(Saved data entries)
- Opening Delimiter -

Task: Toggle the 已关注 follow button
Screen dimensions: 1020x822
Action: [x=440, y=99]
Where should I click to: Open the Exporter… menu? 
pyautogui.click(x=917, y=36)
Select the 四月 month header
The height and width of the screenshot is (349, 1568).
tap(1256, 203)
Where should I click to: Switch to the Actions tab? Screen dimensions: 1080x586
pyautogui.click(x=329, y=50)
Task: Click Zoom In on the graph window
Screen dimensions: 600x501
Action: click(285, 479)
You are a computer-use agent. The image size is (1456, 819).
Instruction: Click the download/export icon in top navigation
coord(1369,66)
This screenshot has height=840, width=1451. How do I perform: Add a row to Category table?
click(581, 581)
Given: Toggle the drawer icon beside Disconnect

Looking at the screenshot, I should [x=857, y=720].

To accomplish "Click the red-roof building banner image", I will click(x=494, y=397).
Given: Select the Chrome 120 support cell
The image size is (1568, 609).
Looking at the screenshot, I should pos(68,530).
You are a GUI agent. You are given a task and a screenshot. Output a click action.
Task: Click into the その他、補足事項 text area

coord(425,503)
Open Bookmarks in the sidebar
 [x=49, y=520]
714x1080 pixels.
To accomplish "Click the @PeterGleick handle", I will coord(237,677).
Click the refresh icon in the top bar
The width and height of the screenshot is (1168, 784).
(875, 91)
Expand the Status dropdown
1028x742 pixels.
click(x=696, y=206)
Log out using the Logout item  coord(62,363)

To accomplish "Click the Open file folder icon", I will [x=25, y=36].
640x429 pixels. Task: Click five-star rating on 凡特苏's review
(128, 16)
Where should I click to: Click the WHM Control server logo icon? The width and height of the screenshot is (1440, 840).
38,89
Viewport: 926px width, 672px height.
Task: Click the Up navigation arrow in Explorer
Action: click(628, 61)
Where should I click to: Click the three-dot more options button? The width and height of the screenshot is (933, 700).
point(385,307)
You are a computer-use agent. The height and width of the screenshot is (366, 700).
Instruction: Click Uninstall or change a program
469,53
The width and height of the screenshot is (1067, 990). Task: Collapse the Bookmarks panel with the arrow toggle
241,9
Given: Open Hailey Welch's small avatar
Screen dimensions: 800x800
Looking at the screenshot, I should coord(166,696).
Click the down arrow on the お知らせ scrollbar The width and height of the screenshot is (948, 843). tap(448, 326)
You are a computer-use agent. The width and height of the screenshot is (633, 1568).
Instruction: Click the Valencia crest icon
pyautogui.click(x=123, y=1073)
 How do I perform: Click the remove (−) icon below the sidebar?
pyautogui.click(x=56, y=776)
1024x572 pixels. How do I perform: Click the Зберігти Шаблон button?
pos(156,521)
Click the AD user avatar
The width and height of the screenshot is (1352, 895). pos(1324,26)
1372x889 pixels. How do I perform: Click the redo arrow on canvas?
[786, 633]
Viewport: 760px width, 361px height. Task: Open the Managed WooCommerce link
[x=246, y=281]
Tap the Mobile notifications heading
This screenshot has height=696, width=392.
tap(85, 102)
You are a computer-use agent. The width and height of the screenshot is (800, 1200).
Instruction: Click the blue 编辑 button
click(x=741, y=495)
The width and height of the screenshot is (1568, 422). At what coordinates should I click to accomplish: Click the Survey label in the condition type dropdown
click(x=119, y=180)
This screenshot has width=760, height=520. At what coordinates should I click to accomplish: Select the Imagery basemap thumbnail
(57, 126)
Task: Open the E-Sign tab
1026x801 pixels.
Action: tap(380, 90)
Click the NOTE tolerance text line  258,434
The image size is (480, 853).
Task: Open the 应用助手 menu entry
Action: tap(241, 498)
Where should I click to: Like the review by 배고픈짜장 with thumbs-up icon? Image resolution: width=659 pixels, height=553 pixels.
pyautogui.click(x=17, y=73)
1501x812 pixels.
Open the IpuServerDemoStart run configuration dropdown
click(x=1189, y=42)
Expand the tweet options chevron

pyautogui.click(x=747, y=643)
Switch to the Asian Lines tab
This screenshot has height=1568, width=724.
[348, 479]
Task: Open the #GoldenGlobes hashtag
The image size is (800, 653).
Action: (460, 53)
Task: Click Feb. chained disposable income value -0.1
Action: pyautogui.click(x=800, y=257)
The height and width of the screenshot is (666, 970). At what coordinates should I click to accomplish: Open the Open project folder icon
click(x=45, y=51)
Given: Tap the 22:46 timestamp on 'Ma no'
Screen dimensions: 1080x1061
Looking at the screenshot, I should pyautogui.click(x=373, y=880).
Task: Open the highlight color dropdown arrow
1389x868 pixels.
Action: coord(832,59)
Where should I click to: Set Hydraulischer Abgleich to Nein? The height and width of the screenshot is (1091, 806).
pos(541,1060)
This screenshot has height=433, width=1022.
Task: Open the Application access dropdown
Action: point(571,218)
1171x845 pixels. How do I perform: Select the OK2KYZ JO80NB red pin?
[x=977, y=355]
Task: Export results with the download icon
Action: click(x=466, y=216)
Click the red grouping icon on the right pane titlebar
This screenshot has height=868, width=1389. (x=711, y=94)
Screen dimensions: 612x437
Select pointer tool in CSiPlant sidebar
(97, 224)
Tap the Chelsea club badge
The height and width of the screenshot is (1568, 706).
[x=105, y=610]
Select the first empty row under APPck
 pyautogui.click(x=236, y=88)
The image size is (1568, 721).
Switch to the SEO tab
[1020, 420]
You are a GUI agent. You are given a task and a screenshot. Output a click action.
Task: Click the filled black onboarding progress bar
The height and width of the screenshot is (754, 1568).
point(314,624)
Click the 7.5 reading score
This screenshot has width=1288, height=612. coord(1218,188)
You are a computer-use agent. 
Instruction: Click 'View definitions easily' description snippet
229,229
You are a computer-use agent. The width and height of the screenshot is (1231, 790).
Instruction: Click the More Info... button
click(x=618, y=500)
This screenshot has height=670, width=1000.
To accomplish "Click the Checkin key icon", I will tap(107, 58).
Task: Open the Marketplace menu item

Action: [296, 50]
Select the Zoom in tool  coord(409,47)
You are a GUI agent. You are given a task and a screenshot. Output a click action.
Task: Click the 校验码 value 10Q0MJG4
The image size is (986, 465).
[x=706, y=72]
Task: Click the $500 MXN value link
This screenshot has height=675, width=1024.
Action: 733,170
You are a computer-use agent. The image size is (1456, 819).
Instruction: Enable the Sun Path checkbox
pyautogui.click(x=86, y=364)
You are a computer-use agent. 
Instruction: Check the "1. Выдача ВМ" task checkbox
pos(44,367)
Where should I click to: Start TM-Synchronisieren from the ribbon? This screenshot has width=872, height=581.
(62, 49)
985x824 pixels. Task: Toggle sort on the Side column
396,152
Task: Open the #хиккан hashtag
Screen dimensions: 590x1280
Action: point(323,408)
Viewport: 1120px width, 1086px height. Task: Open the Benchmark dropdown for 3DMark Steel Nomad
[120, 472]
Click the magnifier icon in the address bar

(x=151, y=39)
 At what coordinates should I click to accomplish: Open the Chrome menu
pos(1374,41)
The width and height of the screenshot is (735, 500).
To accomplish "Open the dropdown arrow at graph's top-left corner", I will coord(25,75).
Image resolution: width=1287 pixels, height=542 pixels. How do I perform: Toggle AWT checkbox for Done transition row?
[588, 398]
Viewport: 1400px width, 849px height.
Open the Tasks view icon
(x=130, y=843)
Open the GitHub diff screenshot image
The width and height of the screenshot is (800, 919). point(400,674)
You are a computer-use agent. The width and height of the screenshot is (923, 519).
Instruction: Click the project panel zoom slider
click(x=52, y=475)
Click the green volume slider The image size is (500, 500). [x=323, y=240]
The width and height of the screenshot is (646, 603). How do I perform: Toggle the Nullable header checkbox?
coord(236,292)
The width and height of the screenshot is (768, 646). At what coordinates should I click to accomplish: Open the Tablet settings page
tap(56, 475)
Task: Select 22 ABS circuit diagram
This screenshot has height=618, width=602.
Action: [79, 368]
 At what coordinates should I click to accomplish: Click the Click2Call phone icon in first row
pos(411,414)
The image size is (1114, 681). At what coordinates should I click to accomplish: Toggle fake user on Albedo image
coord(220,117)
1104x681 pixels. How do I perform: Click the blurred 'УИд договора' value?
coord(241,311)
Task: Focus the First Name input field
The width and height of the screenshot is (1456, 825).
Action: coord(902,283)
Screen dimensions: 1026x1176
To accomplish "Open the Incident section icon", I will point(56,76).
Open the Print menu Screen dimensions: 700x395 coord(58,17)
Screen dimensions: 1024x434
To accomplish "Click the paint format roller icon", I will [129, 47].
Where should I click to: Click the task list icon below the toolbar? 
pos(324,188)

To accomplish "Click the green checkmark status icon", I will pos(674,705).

- Closing Delimiter -

Goal of the exercise: Set down only the lines from the line with "Click the green volume" through the last line of the data above, keeping both the first and the last.

Written answer:
Click the green volume slider The image size is (500, 500). [x=323, y=240]
The width and height of the screenshot is (646, 603). How do I perform: Toggle the Nullable header checkbox?
coord(236,292)
The width and height of the screenshot is (768, 646). At what coordinates should I click to accomplish: Open the Tablet settings page
tap(56, 475)
Task: Select 22 ABS circuit diagram
This screenshot has height=618, width=602.
Action: [79, 368]
 At what coordinates should I click to accomplish: Click the Click2Call phone icon in first row
pos(411,414)
The image size is (1114, 681). At what coordinates should I click to accomplish: Toggle fake user on Albedo image
coord(220,117)
1104x681 pixels. How do I perform: Click the blurred 'УИд договора' value?
coord(241,311)
Task: Focus the First Name input field
The width and height of the screenshot is (1456, 825).
Action: coord(902,283)
Screen dimensions: 1026x1176
To accomplish "Open the Incident section icon", I will point(56,76).
Open the Print menu Screen dimensions: 700x395 coord(58,17)
Screen dimensions: 1024x434
To accomplish "Click the paint format roller icon", I will [129, 47].
Where should I click to: Click the task list icon below the toolbar? 
pos(324,188)

To accomplish "Click the green checkmark status icon", I will pos(674,705).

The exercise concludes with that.